Even the smallest chance of snow leads students to discuss the possibilities of a snow day. Childhood dreams of sledding, hot chocolate, and sleeping in extend into high school, and exchanges can be heard in the halls between friends about snow day plans. Sometimes, the decision is made early, allowing students to fully enjoy the snow and not have to immediately worry about homework. However, occasionally the decision is not made until late at night or possibly even early the next morning, prolonging student excitement. After the latest snow days at Collegiate, there was notable discussion about how late the decision was made to have Tuesday, January 10, off.
According to Head of School Steve Hickman, “We hopefully make the decision the night before.” This is ideal, giving parents the time to make the necessary childcare plans and allowing students to sleep in the next day. Director of Campus Safety and Security Jason Stone is always tracking the weather, for snow and for other potentially hazardous conditions, such as thunderstorms. With thorough analysis, the weather conditions for the next day can often be predicted. Sometimes, though, the decision could rest on whether more precipitation falls during the night, overnight and early morning temperatures, and morning road conditions.

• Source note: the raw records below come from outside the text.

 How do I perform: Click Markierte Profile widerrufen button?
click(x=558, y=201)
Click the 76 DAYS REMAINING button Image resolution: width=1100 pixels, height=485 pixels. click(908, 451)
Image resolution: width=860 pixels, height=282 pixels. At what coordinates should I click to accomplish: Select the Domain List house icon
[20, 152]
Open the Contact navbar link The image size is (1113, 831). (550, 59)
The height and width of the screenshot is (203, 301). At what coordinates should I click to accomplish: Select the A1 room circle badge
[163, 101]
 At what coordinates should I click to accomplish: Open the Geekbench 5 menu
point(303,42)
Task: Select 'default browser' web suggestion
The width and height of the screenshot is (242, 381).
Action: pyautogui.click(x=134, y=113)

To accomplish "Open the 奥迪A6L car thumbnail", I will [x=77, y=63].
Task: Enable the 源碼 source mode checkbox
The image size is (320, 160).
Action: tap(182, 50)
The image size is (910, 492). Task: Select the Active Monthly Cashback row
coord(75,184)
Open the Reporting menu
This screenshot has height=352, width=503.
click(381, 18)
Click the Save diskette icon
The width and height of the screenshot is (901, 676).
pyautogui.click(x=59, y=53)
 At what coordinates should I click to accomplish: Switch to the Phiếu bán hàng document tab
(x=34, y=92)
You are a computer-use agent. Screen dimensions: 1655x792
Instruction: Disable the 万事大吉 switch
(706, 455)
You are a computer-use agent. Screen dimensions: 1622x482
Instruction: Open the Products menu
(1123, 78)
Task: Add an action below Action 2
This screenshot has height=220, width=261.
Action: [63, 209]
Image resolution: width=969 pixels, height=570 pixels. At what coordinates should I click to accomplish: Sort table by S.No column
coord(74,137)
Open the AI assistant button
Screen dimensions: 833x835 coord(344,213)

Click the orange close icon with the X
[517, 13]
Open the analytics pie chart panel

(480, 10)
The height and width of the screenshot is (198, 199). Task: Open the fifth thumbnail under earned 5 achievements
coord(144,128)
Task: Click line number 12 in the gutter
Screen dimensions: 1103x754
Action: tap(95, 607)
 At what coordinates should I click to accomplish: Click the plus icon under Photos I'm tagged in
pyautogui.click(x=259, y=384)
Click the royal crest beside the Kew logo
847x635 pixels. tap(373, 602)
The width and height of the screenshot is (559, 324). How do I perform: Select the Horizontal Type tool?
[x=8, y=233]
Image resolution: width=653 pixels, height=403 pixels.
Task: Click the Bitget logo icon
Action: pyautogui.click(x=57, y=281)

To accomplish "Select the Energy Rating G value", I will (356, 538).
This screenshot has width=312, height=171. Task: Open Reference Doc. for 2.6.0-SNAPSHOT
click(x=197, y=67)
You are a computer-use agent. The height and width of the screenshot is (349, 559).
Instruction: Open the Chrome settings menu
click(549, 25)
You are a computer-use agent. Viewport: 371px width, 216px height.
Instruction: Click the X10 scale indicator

A combination of factors determine whether school will be open or closed; campus carpool lanes, sidewalks, and parking lots have to be clear, and the roads in greater Richmond must be suitable for driving. Hickman pointed out that Collegiate students comprise an estimated fifty zip codes around Virginia, so if school were closed until everyone’s roads were perfectly clear, school may as well stay closed for weeks. That being said, Hickman stressed that “safety is by far the most important factor.” Although he makes the decision based on what he thinks is safe for the majority of students, if parents are uncomfortable with road conditions near their house, they should make a personal decision regarding school attendance.
When safety cannot be determined the night before school, Stone, Head of Middle School Charlie Blair, and Hickman wake up around 4:00 am to make a final decision. Blair lives near Collegiate, so it is usually easy for him to quickly get to school, and Stone is in touch with the security guards who are constantly on-campus. Hickman uses their advice, but has the final say in the decision, as it is a part of his role as Head of School. Together, they will then determine the safety of roads and campus.
Seeing what other schools decide regarding the potential snow day can also prove advantageous. Hickman stated that “other schools’ decisions will never drive us, but it is helpful to see where they stand.” Hickman usually talks directly with St. Catherine’s and St. Christopher’s administrators because their decision is often similar to ours. Sometimes public school decisions can also be useful because they understand the broad spectrum conditions of the county or city. However, they also use buses, so road conditions have to be much clearer for them to return to school than for Collegiate and other schools which do not use buses.
Hickman also has experience making snow day decisions from his time as Head of School at Episcopal Collegiate School in Little Rock, Arkansas. Comparing Richmond and Arkansas, he says the snow day process and amount of days off are not that different, other than the fact that Little Rock tends to get more ice, whereas Richmond gets more snow. He also stated that Little Rock is quite hilly, making driving more difficult when roads are slippery.
While Hickman would never compromise students’ safety just to get students to school, students should be sure not to wish for too many snow days. Despite having a cushion of extra school days, if too many snow days or other unexpected weather scenarios occurred, school days could, in theory, have to be made up.
Finally, much of campus’s safety is owed to Collegiate’s wonderful Physical Plant team, who work endlessly to keep the roads and sidewalks clear. Grounds Supervisor Allison Moyer says that on typical snow days, all the Physical Plant supervisors and grounds crew, comprising a group of about fourteen to fifteen people, arrive around 8:00 am and do not leave until around 4:00-5:00 pm. Using two golf cart plows, one truck plow, two tractors, and many shovels, they begin to clear campus. Green Side Up, a landscaping company, plows the roadways through campus, and another company plows the football field if it is being used for sports at that time of year. Aside from that, Moyer’s team begins using the plows and tractors to clear major paths, before going back and shoveling smaller sidewalks, steps, and door entrances.
While Robins Campus does not get completely cleared unless spring sports have started or the campus is being used for an event, they do plow the roads so they do not ice over. With the long hours and cold weather, the job sounds daunting. Even more, Moyer stated that “the biggest thing that kills us is when people walk on campus before we have shoveled, because people still come to school when it’s closed. They pack it down into thick ice, and it is much harder to shovel.” She further explained that they then must use the shovels to break up the ice and snow before they can actually remove it.
As difficult as this job is, tremendous thanks is owed to the whole team for that day, and all the other days they invest their time. As Hickman, who is often out during the clearing process encouraging the crew to warm up and take breaks, put it, “Our crew did an incredible job.”